**HOW TO COMPLETE THIS TASK:** Your answer should hold exactly the lines beginning with the one that contains "Click the quoted 'ngrok.exe http 80' text" and ending with the last line of the material, both included. Leave every picture out.

= Beginning of Section =

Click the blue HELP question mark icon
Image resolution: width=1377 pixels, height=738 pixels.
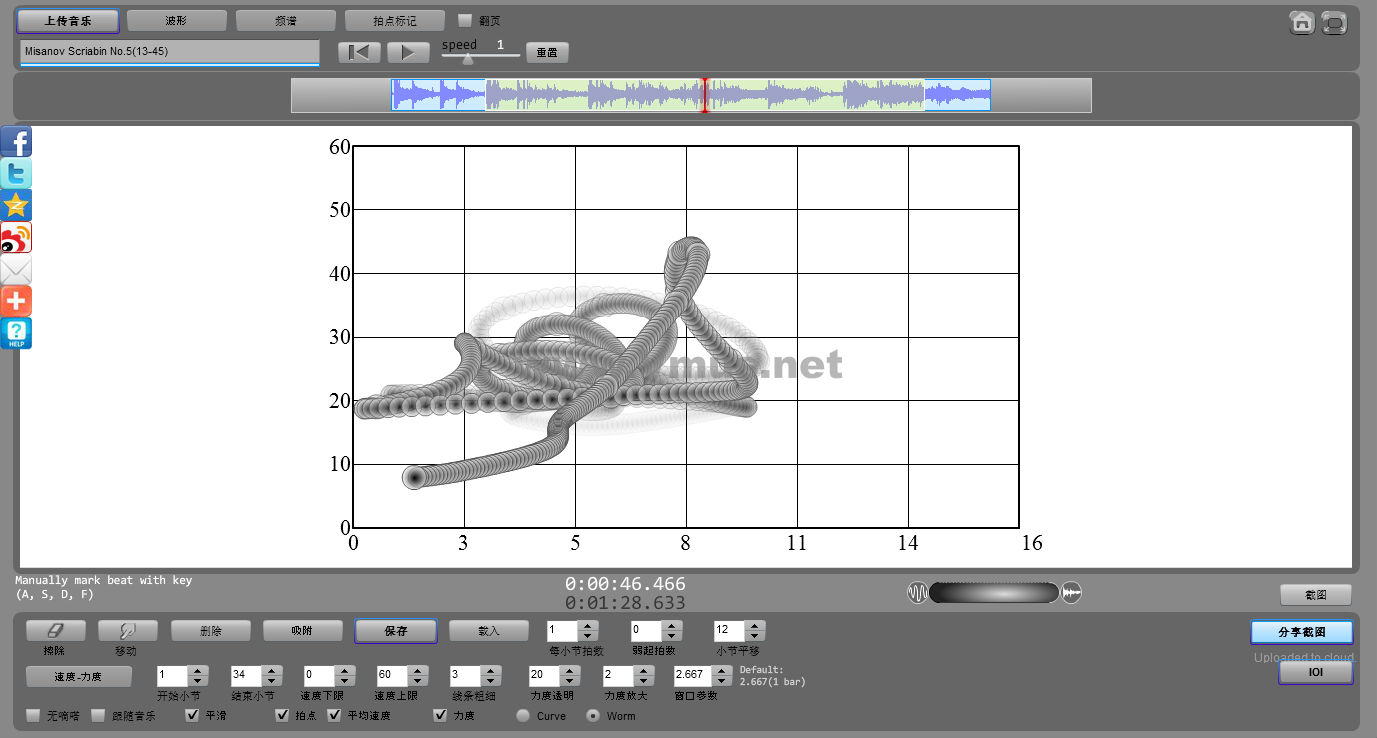[x=16, y=333]
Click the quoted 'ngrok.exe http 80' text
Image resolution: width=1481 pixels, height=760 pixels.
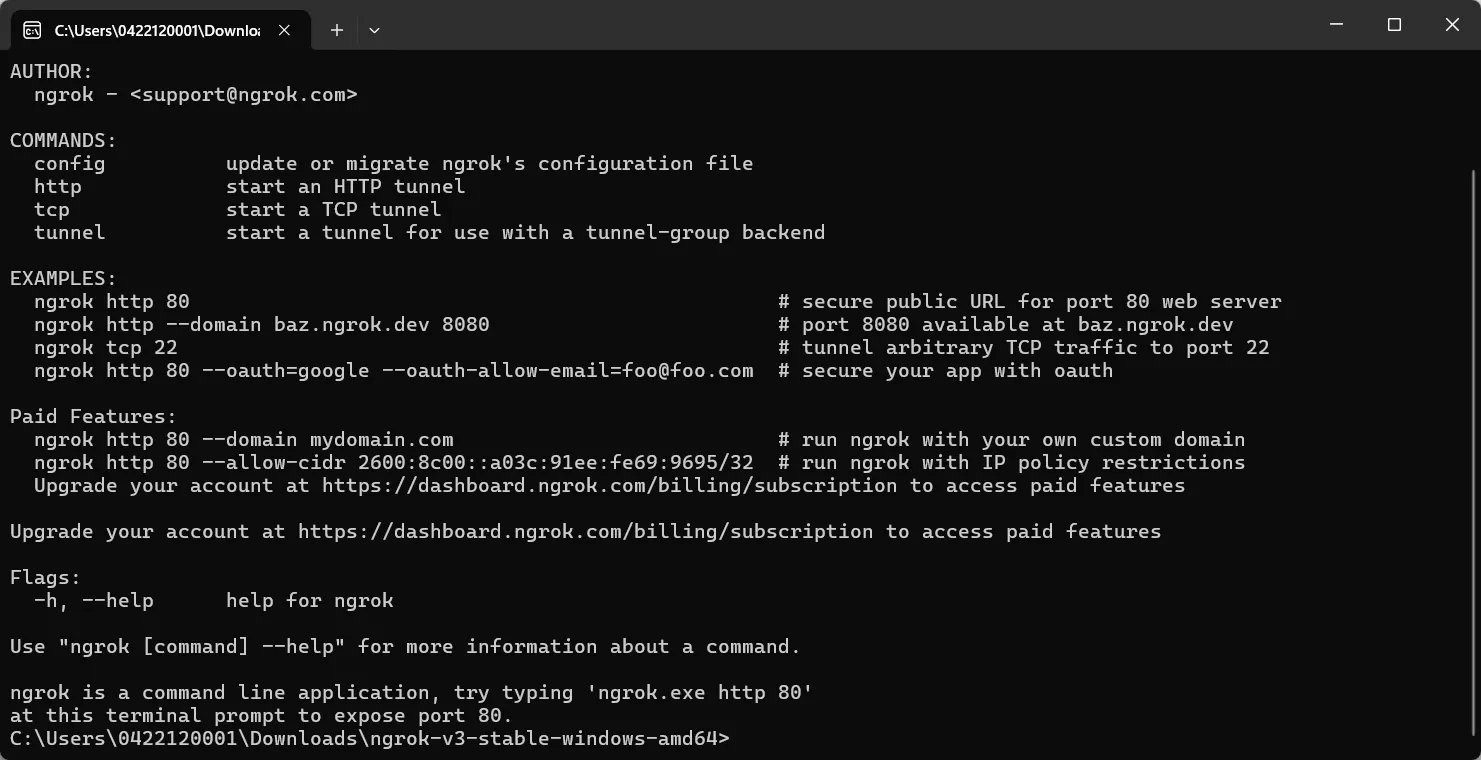click(708, 693)
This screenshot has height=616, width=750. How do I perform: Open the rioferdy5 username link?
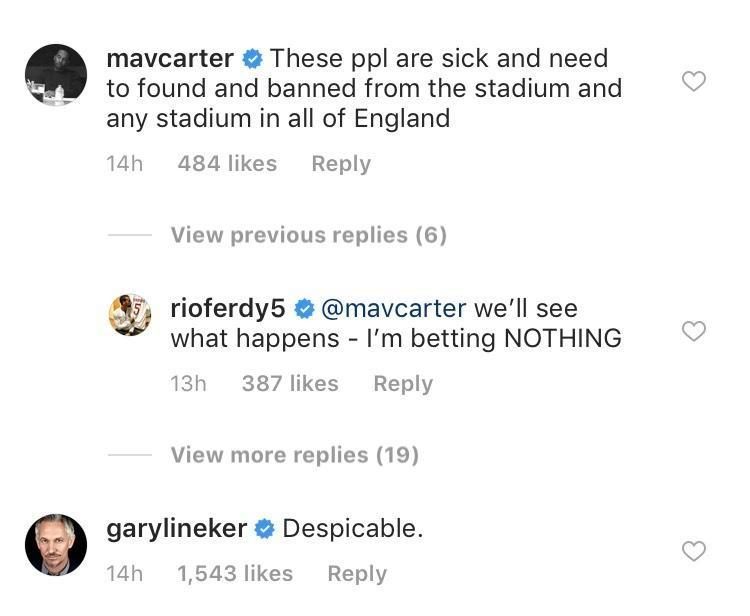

= End of Section =

**RESPONSE FOR THIS EXERCISE:**
Click the quoted 'ngrok.exe http 80' text
Image resolution: width=1481 pixels, height=760 pixels.
click(708, 693)
This screenshot has height=616, width=750. How do I perform: Open the rioferdy5 username link?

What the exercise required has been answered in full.